Aarhus Universitets segl

PONDERFUL

The European Commission has awarded a Horizon 2020 grant of €6.9 million to a consortium led by the University of Vic (Spain) to develop methods for maximising the use of ponds in climate change adaptation and mitigation.

Photo by: Carl Sayer©

The department of Bioscience, Aarhus University is a major part of a consortium that is running a new Horizon 2020 project ‘PONDERFUL. The project’s overarching aim is to develop improved methods for maximising the use of ponds and pondscapes in climate change adaptation and mitigation, biodiversity conservation and the delivery of ecosystem services.

Because of their small size, the significance of ponds has long been underestimated. They are, for example, largely excluded from the Water Framework Directive in Europe, even though the Directive is actually intended to protect ‘all waters’. In North America, their inclusion in the protections provided by the Clean Water Act are contested, and in other areas they lie largely outside regulatory systems. However, research over the last 10-15 years has shown that, because of their abundance, heterogeneity, exceptional biodiversity, inherent naturalness and biogeochemical potency, ponds play a role in catchments, landscapes, and potentially at continental scale which is completely out of proportion to their small size.

The main aims of the research in PONDERFUL will be to increase understanding of the ways in which ponds, as a Nature-Based Solution (NBS), can help society to mitigate and adapt to climate change, protect biodiversity and deliver ecosystem services. The project starts in December 2020, and runs for 4 years.
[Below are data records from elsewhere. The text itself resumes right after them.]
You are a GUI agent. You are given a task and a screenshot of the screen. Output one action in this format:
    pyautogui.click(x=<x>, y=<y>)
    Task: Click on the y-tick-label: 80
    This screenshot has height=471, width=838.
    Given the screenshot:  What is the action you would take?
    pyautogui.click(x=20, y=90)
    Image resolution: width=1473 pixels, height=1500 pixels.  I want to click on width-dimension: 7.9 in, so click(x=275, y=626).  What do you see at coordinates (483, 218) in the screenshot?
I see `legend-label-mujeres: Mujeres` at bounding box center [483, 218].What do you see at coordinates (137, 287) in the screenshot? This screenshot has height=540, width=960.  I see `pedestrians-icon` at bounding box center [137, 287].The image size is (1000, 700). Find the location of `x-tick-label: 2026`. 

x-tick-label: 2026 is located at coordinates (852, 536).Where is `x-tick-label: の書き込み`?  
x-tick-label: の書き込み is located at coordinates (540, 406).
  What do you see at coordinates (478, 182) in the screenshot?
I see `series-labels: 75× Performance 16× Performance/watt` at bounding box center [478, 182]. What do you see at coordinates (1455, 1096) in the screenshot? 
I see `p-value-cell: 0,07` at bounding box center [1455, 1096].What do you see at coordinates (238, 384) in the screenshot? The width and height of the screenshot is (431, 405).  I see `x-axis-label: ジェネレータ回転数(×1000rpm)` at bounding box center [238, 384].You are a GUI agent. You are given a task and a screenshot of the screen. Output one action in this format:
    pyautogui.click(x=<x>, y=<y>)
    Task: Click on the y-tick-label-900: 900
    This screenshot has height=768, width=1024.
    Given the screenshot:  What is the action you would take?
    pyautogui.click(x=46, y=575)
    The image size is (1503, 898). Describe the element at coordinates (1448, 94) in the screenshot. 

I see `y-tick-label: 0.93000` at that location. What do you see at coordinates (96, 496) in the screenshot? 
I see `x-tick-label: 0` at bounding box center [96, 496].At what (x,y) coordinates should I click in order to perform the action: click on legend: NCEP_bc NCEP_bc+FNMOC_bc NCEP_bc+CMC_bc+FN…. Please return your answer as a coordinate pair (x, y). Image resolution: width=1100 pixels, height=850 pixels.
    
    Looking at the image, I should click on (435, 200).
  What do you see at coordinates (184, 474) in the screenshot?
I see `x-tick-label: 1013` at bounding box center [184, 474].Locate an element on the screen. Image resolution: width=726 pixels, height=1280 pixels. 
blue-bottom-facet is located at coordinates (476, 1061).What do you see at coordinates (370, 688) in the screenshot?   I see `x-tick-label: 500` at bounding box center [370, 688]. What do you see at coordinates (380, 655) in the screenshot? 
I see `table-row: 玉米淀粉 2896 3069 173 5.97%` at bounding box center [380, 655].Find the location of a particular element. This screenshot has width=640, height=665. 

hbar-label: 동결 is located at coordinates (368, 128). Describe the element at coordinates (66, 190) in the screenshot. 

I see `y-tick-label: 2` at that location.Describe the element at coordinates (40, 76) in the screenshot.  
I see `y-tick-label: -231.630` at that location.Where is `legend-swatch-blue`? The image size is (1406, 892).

The project has five main components:

  1. Developing a strategic approach to engagement with stakeholders, to ensure that they are able to effectively implement the benefits of ponds as Nature-Based Solutions
  2. Through the generation of extensive new biodiversity and ecosystem services datasets, to better establish the relationship between pond biodiversity and the delivery of ecosystem services
  3. Establish models that enable us to test and optimise practical scenarios for the use of ponds and Nature-Based Solutions
  4. Create a set of demonstration sites across Europe which show to practitioners and policy makers how ponds can help to mitigate and adapt to the effects of climate change
  5. Ensure that the project’s outputs are widely known to policy makes, practitioners and other stakeholder.

The project brings together experienced researchers from nine European states and from Turkey and Uruguay. Aarhus University is very pleased to be one of the 18 project partners who are working together to deliver this important and innovative project.

The full project team comprises: the University of Vic - Central University of Catalonia; IGB Leibniz-Institute of Freshwater Ecology and Inland Fisheries; Katholieke Universiteit Leuven; Haute Ecole Specialisée de Suisse Occidentale; Universitat de Girona; Ecologic Institute, Berlin; University College London; Middle East Technical University; CIIMAR - Centro Interdisciplinar de Investigação Marinha e Ambiental; Aarhus Universitet; Uppsala Universitet; Bangor University; Technische Universitaet Muenchen; Institut Superieur d'agriculture Rhone Alpes I.S.A.R.A; Freshwater Habitats Trust; Universidad de la Republica, Uruguay; Randbee Consultants and Amphi International.

PONDERFUL is committed to gender balance and gender mainstreaming through the project actions and content and we are pleased to note that the current consortium team is 53% female.